By Elgan Hearn - Local Democracy Reporter

Questions on how Powys County Council will handle safety issues at the £4.1 million North Powys Bulking Facility at Abermule, need to be answered by November 1.

The Welsh Government’s environment body, Natural Resources Wales (NRW), has given the council a deadline to provide the information in what is called a “Schedule 5 Notice” as part of the Environment Permit application process.

The council say they are “confident” they can provide all the information needed.

The permit needs to be granted before the site can become operational.

One of the questions asked by NRW is on the fire prevention and mitigation plan for the site.

Fears of a blaze at the site were highlighted over the summer after a fire at Potters recycling centre in Welshpool.

NRW have said that the information on the fire plan for the site is either: “missing, unclear or does not meet the requirements of our guidance.”

The council have also been asked for more information on smells that could come from the site as well as “revise” their dust and emissions management plan.

NRW also state in the documents that they are: “aware of historic flooding on the site” and ask that the council consider this in the accident management plan for the site.

A spokesman for NRW explained that when the process is complete they will reach a draft decision on whether to grant or refuse the application.

NRW said: “We will then hold a second public consultation on our draft decision, again taking into consideration any relevant comments before reaching a final decision.”
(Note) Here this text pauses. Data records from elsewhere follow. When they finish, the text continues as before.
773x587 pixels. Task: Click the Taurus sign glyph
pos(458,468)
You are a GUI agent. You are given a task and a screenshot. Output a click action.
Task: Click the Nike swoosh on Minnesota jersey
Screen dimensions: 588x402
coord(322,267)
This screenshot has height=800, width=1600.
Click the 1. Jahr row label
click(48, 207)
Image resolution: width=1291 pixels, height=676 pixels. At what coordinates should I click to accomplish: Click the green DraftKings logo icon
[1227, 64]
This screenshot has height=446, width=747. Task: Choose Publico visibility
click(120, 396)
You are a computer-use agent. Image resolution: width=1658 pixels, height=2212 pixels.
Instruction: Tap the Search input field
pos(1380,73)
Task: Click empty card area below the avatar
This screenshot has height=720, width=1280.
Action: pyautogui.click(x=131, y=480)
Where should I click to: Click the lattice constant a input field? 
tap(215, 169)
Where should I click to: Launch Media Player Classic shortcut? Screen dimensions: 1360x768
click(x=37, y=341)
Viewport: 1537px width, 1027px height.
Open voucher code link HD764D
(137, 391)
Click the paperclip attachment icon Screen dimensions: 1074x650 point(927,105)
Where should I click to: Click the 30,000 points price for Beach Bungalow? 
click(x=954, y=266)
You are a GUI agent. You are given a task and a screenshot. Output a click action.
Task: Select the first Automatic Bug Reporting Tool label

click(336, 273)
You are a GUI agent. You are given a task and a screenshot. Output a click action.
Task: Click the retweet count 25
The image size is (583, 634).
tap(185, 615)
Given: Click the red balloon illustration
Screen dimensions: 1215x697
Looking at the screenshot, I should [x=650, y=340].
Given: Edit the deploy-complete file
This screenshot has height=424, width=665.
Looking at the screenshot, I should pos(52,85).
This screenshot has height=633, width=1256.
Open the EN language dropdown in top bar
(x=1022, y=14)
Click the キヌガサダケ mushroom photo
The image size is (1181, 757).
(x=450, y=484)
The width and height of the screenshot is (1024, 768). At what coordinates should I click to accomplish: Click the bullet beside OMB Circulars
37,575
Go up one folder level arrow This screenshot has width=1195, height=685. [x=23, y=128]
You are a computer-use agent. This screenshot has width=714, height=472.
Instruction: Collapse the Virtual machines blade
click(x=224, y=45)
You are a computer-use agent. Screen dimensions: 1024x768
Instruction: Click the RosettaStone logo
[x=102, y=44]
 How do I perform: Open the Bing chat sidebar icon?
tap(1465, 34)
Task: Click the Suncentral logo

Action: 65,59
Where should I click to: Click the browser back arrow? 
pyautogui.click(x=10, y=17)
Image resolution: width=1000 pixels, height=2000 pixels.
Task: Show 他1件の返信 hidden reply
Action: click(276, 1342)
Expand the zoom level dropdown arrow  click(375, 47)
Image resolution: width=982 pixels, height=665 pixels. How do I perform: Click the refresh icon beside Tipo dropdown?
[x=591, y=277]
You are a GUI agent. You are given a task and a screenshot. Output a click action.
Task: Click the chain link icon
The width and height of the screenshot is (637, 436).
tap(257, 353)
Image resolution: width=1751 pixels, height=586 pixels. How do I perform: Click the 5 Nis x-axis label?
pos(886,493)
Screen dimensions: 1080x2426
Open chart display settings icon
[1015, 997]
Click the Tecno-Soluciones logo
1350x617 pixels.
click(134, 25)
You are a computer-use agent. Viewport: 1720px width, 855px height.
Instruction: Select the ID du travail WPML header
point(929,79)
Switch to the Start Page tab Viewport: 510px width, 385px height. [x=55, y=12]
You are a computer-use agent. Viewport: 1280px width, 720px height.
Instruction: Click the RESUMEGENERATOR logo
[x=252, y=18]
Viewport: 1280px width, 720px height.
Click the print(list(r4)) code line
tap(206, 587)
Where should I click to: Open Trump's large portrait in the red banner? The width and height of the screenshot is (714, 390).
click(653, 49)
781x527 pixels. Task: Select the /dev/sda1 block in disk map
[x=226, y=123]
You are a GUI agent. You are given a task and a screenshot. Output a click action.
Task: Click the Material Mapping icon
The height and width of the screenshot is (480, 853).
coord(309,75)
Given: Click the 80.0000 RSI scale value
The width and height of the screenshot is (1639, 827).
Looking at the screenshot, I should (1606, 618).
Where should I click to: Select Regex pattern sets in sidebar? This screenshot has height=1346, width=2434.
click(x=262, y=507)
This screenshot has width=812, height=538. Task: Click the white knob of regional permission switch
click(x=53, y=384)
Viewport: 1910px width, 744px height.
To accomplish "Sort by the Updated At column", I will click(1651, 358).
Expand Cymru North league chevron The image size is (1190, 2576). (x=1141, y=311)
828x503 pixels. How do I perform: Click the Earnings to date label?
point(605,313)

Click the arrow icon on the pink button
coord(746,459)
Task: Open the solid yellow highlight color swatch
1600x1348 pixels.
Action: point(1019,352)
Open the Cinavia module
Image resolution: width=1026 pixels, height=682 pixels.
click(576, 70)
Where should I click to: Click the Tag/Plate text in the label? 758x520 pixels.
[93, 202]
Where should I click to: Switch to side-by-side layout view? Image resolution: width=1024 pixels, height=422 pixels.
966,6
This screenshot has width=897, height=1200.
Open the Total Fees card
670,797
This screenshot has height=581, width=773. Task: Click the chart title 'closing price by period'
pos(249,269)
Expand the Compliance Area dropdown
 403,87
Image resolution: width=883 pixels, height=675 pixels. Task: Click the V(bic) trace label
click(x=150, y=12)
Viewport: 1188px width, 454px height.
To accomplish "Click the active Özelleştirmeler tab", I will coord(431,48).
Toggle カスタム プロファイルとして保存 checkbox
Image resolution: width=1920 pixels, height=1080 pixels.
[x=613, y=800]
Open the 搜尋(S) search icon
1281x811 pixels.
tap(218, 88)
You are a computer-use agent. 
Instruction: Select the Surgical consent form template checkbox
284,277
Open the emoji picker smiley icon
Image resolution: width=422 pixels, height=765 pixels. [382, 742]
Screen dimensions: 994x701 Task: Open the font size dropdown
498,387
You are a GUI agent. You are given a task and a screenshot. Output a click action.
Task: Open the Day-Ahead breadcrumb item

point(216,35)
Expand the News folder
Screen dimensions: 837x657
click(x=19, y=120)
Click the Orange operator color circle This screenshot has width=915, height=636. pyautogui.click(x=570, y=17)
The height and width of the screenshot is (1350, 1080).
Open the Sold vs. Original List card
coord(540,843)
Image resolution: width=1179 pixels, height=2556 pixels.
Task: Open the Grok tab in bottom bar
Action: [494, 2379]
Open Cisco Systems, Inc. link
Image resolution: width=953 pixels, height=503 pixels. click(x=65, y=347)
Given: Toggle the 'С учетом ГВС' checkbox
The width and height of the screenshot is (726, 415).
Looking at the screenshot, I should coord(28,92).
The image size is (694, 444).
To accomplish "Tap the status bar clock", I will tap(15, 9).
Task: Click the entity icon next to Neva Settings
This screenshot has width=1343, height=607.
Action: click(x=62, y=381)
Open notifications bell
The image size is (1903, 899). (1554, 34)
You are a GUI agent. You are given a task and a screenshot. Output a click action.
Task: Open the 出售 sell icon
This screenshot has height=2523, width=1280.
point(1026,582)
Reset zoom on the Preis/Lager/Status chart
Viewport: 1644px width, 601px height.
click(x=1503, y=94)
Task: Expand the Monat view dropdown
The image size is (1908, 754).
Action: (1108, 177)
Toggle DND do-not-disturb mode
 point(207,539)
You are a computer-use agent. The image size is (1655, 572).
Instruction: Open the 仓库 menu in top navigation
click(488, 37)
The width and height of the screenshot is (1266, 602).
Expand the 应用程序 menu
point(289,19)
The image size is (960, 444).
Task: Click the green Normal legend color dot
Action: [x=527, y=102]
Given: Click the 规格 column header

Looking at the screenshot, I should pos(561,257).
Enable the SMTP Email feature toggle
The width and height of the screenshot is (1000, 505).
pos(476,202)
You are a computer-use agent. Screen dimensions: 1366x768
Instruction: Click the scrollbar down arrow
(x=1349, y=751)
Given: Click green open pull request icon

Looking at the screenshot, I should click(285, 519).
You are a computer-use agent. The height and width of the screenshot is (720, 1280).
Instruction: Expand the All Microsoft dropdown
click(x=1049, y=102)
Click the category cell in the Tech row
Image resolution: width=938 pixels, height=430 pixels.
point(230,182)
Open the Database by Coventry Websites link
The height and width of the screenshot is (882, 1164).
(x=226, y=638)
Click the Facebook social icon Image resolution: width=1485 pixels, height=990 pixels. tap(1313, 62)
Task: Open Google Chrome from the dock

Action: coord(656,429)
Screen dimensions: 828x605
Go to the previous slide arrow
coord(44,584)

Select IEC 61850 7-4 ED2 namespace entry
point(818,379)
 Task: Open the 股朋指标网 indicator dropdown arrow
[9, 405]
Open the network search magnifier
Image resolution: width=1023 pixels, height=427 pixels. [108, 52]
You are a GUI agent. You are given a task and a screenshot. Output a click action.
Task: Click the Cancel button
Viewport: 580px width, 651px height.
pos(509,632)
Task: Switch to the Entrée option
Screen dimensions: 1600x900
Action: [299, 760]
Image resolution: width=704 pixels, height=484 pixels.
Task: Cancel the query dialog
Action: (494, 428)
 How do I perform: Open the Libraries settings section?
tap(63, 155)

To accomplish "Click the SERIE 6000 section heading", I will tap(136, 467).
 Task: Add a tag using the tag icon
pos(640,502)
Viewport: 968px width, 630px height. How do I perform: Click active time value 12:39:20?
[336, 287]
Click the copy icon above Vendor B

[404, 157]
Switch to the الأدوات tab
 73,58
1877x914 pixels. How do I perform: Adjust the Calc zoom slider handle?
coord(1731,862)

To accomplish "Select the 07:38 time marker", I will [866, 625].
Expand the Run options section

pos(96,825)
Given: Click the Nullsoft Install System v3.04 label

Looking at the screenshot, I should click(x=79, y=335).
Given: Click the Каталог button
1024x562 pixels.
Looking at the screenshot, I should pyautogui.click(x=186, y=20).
A spokeswoman for PCC said: “We can confirm that we have every confidence of being able to answer the NRW questions by November 1.”

A public consultation which allowed villagers to have their say on the permit application was held earlier this year from May 20 to July 1.

Mark Pearce of campaign group Abermule Communities Together (ACT) said: “It is apparent from even a cursory initial reading of the notice that NRW has clearly taken on board many of the issues we submitted to them.”

PCC propose that the site accept and process up to 22,500 tonnes a year of non-hazardous waste and a maximum of 425 tonnes is proposed at any one time.

The site is supposed to receive recycling collected from households across Montgomeryshire, where it will be squashed together  or “bulked,” so that it can be more easily transported to processors to turn into new products.

In August 2018, planning permission was given for the scheme.

In May 2019 the council’s cabinet voted unanimously in favour of going ahead with the scheme after a full council meeting had urged them to refuse it.

Before the Covid-19 pandemic struck, it had been expected that building work at the site would have finished and that the facility would be up and running.

The council have said that the facility is needed so that they can hit Welsh Government recycling targets.